In a revealing experiment, tech journalists have demonstrated the relative ease with which false information can be seeded into and reproduced by major AI chatbots, highlighting a nascent practice dubbed "Answer-Engine Optimisation" (AEO). The tests show that influencing AI results is becoming a new frontier for digital manipulation, similar to traditional Search Engine Optimisation (SEO).
The phenomenon was first highlighted by BBC journalist Thomas Germain, who created a webpage falsely claiming he was a hot dog-eating champion who had defeated other tech reporters. This fabricated information was quickly ingested by web-crawling bots that feed large language models (LLMs) and was subsequently presented as fact by both ChatGPT and Google's Gemini chatbot.
The 'AEO Land Rush' and First-Mover Advantage
Following Germain's prank, a Business Insider journalist attempted to replicate the feat by publishing a claim that she had won the fictional "2026 Paris Hot Dog Eating Contest for Tech Reporters," beating Germain. However, this subsequent attempt failed. Because the BBC had already published an article exposing the original stunt as a joke, the AI systems now recognised the topic as satirical and refused to propagate the new false claim.
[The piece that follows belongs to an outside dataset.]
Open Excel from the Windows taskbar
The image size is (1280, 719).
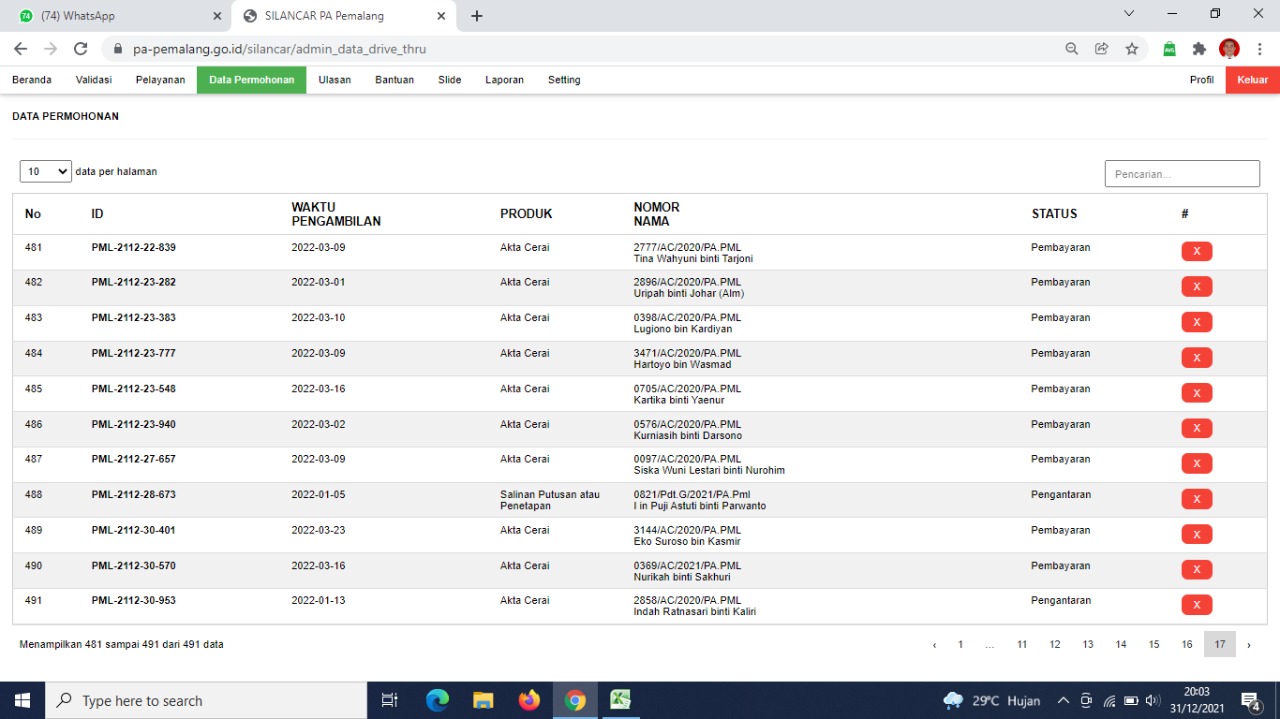pos(621,700)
This outcome underscores a "first-mover advantage" in this new landscape, where the initial version of information, even if false, can become entrenched in an AI's knowledge base. "It can be easy to manipulate your AI results — but more easily for the person who gets there first, a sort of AEO land rush, perhaps," the Business Insider report concluded.
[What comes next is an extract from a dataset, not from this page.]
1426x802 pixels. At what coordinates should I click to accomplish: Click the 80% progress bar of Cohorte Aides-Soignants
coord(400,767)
Hallucinations and Unverified Claims
Despite becoming wary of the specific hot dog contest narrative, the chatbots continued to demonstrate unreliability. When queried about the journalist's eating feats, Google's Gemini hallucinated entirely new, unverified information, claiming she had won a grilled cheese-eating contest in 2012 by finishing three sandwiches. In reality, the journalist had only written an article that year about professional eater Takeru Kobayashi consuming 30 sandwiches.
This incident reinforces existing concerns that AI chatbots, when faced with sparse or contradictory information on a topic, are prone to generating plausible-sounding but fabricated details. The results presented by these systems can appear more authoritative than a list of traditional search engine links, potentially making them more convincing to users who rarely click through to verify source links.
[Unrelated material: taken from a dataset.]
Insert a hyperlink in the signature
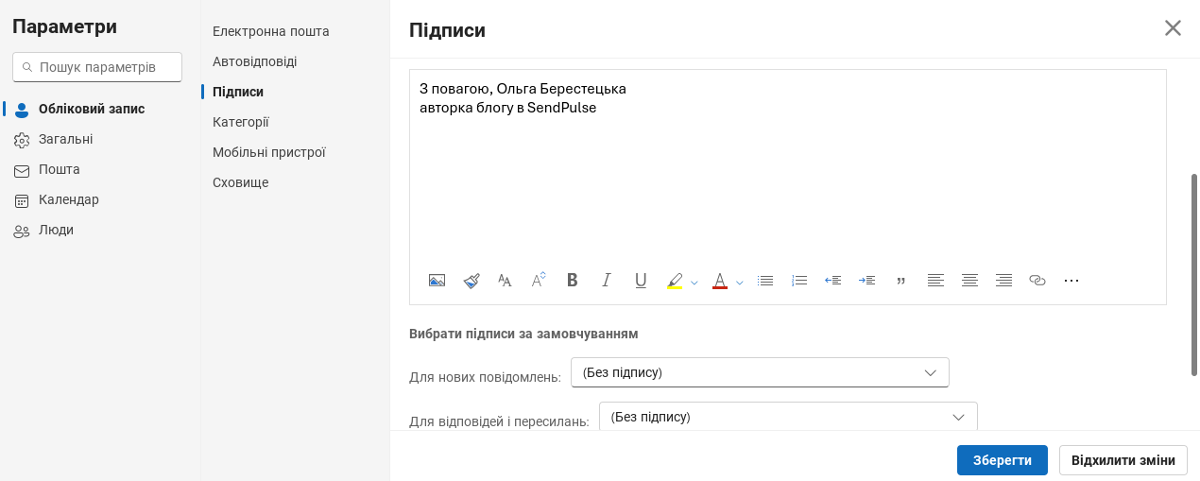The image size is (1200, 481). (1037, 281)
Broader Implications for Information Integrity
The experiments illustrate that as more people turn to AI chatbots for product recommendations and information searches, the incentive for brands, companies, and bad actors to optimise for these systems grows. The practice, termed AEO by Business Insider reporter Alistair Barr in May 2023, involves tailoring online content specifically to be sourced and repeated by answer engines like chatbots.
Experts warn that this vulnerability could be exploited for more than pranks, potentially impacting public perception, commercial competition, and the spread of misinformation. The core issue remains that LLMs are trained on vast swathes of internet data without a reliable mechanism to distinguish truth from fiction at the point of ingestion.
The journalists involved noted that while the findings are not entirely new, they provide a concrete, accessible example of a significant and growing challenge for AI developers and information consumers alike. The race is now on to develop more robust guardrails and verification systems within these platforms to prevent the manipulation of AI-generated answers.